From the very beginning we believed that God would turn this experience into something good. My attack became national news. It was difficult to handle all the media attention. We haven’t even owned a TV the whole time we’ve been married. We’re the last people in the world to desire the spotlight.
But now I have a testimony that reaches people. If this hadn’t happened, I never would have appeared on Larry King Live, Inside Edition or any number of other shows. After appearing on Larry King, we received 15,000 to 20,000 hits on my Web site. Our site (www.annehjelle.com) is packed with Bible verses and we have received hundreds of e-mails from people saying it touched them.
My first time back on a mountain bike was three months after the attack. At first, certain trails triggered fear — narrow trails with a lot of brush, similar to the one I was attacked on. I had to pray through it.
God has miraculously healed me emotionally. That was the first concern my pastor prayed for when he visited me. James and I know God has shown himself through my positive outlook and lack of nightmares. That can only be God.

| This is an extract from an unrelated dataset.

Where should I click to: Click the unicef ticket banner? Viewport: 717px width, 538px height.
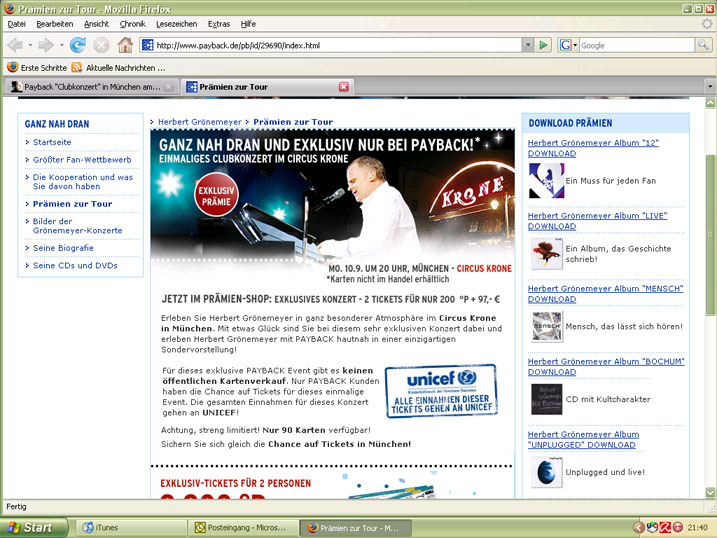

I’m also very blessed that I only have facial injuries. Sometimes I even forget what my husband and friends see; they don’t treat me any differently, and that has made it easier for me. It’s only when I’m out in public that some people look at me differently.
Through this experience I’ve learned lessons that will carry me through anything. First, you have to rely on God to get through tough times, large or small. Second, the solution to your problem is going to depend on what is inside you. People preach, “Looks don’t matter; it’s the heart.” Now I can say for certain that I believe that to be true.
Anne Hjelle, a personal trainer, and her husband, James, live in Mission Viejo, Calif. Jodi O. Harmon is advertising coordinator for Today’s Pentecostal Evangel.